Agriculture and ranching

The Greek and Roman agriculture of the Mediterranean area was based on the cultivation of grain , wine and olive trees . In Greek cattle breeding , sheep and goats were predominant because of the mountainous country . Cattle were needed as draft animals. There is also evidence of cattle breeding north of the Alps. An early source on agriculture are the Erga by Hesiod and Oikonomikos by Xenophon .

Replica of a Roman hand mill

Essentially the same equipment and tools were used for growing grain as in the Neolithic . With the plow , which was usually pulled by a team of oxen , the upper layer of the earth could be scratched and cleared of weeds , the grain was harvested with sickles . However, the ploughshare and the blade of the sickle were often made of iron and no longer made of wood or stone. Slave labor was widespread in agriculture - even larger estates were managed by slaves. The wasteland was plowed in winter or spring. In autumn, shortly before the start of the rainy season, the seeds were sown and harvested in spring. Barley was first grown in Greece, where it was mainly used to make an unleavened kneading cake, the so-called maza . In the Roman Empire was used during the time of the Republic in the first place far , one with the Emmer identified Spelzweizenart that has been processed to a pulp. Hexaploid common wheat , initially an import product that could only be acclimatized and made suitable for cultivation in Greece, only gradually gained acceptance. In the 4th century BC Nearly ten times more barley than wheat was grown. After wheat became available in large quantities, barley, which had previously also been used as feed grain, was considered “chicken feed”; In the Roman army , barley was used as a punishment. Half of the fields have been cleared and used as fallow land, known as Doubt of the Economy . The grinding of grains with a flour mill was already known in ancient Egypt . These mills consisted of a lower flat stone and an upper one that was moved back and forth. In ancient Greek times, the so-called Olynthian mill , which is named after the important place of discovery, Olynthos . Here the grain was placed in a funnel, from which it fell into a gap between the millstones. Work therefore no longer had to be interrupted so often. There was also a long lever attached so that it was easier to move.
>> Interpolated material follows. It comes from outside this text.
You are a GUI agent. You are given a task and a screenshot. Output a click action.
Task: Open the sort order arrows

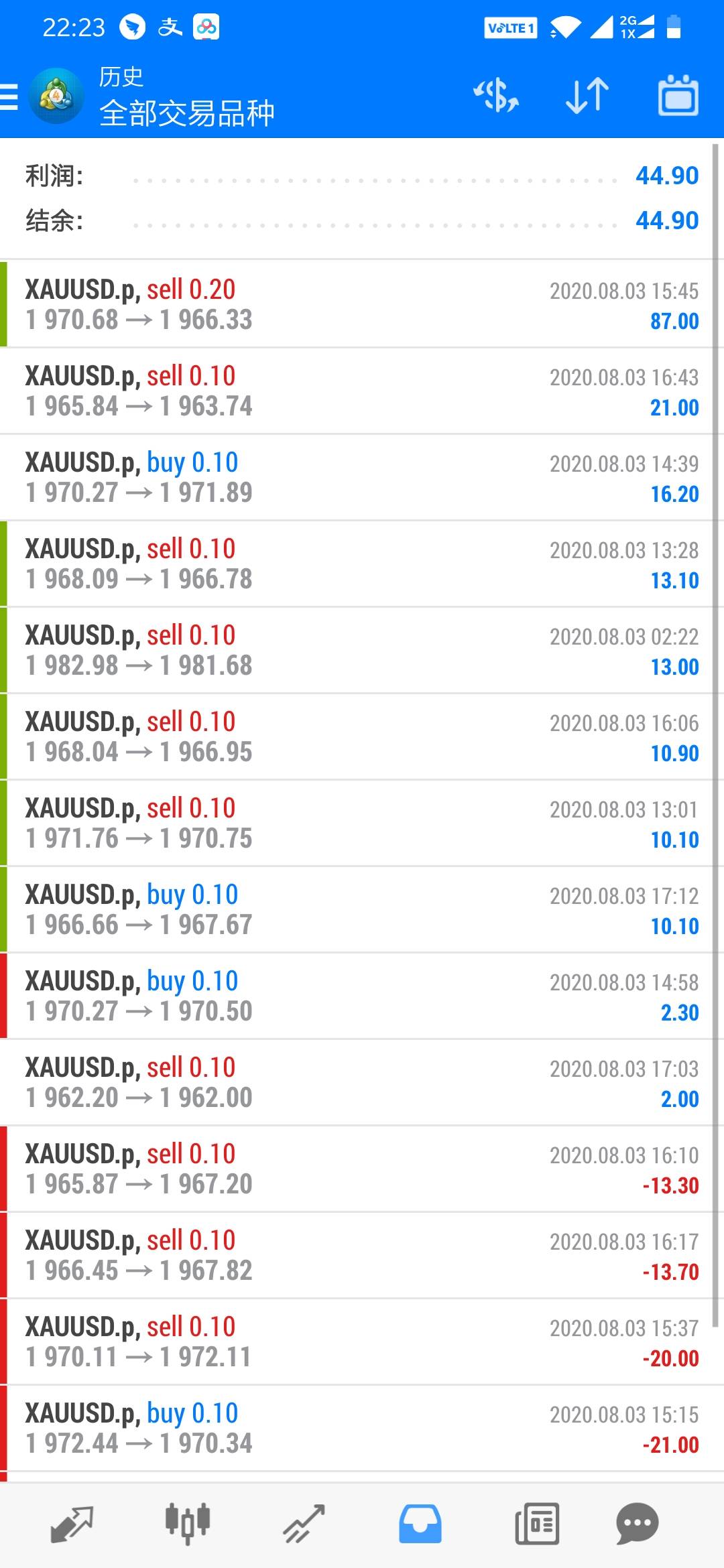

Numerous olive trees have been planted for the production of olive oil. It was already known that a tree could grow from a planted branch, which made cultivation easier. For the production of olive oil were oil mills used the crushed olives without destroying the core. The resulting pulp was then pressed on mechanical presses .

Mining

In the mines of the Bronze Age, copper , which was needed for bronze , was mainly dug . The shafts reached only a few meters below the water table , as the seeping water prevented further mining. In ancient times, people dug for precious metals , especially silver . Important silver mines from ancient Greece were, for example, in the Attic Laurion , while the silver mines in southern Spain, which had been used since the Phoenicians , played a prominent role, especially in Roman times. Water wheels or Archimedean screws , which were operated day and night by slaves , were used to pump the pit water . Vertical shafts were built for ventilation, which was needed for the numerous slaves and for underground fires. Doors were built to direct and drive the air flow and fires were set, which attracted air due to the negative pressure. By pumping water and aeration, depths of several hundred meters were reached. The tools were made of iron and no longer of stone or bronze. Practically all pre-industrial tools were used: picks , chisels , hammers , wedges , picks and rakes . Most of them were made of heat-treated iron, the properties of which are close to modern steel . To mine the stone, it was first heated with fire, then quenched with water or vinegar and finally broken out with a pick or chisel (" setting fire "). Afterwards it was carried out of the mine by slaves, chopped up and washed. The metal was then melted out of the ore in melting furnaces .

Metal extraction and processing

At the beginning of antiquity, bronze - an alloy of copper and 5–10% tin - was used for weapons, armor and tools. However, as the era progressed, it was increasingly supplanted by iron , which is harder and stronger . Nevertheless, bronze was still used in many areas for a long time.

The copper ores were melted in furnaces at around 1100 ° C. After adding tin, bronze was created, which was processed by forging , hammering , driving or casting . For weapons, armor and tools, bronze was mainly cold forged or hammered, as the material solidified ( cold hardening ), which was desirable here. Bronze has a lower melting point of around 900 ° C and is excellent for casting, which was mainly used for statues and statuettes . The oldest were still relatively small and cast from solid material, later the workpieces were cast in a hollow manner, which saved material. The lost wax technique was often used for this. Larger bronze sculptures were cast in several parts and then soldered together .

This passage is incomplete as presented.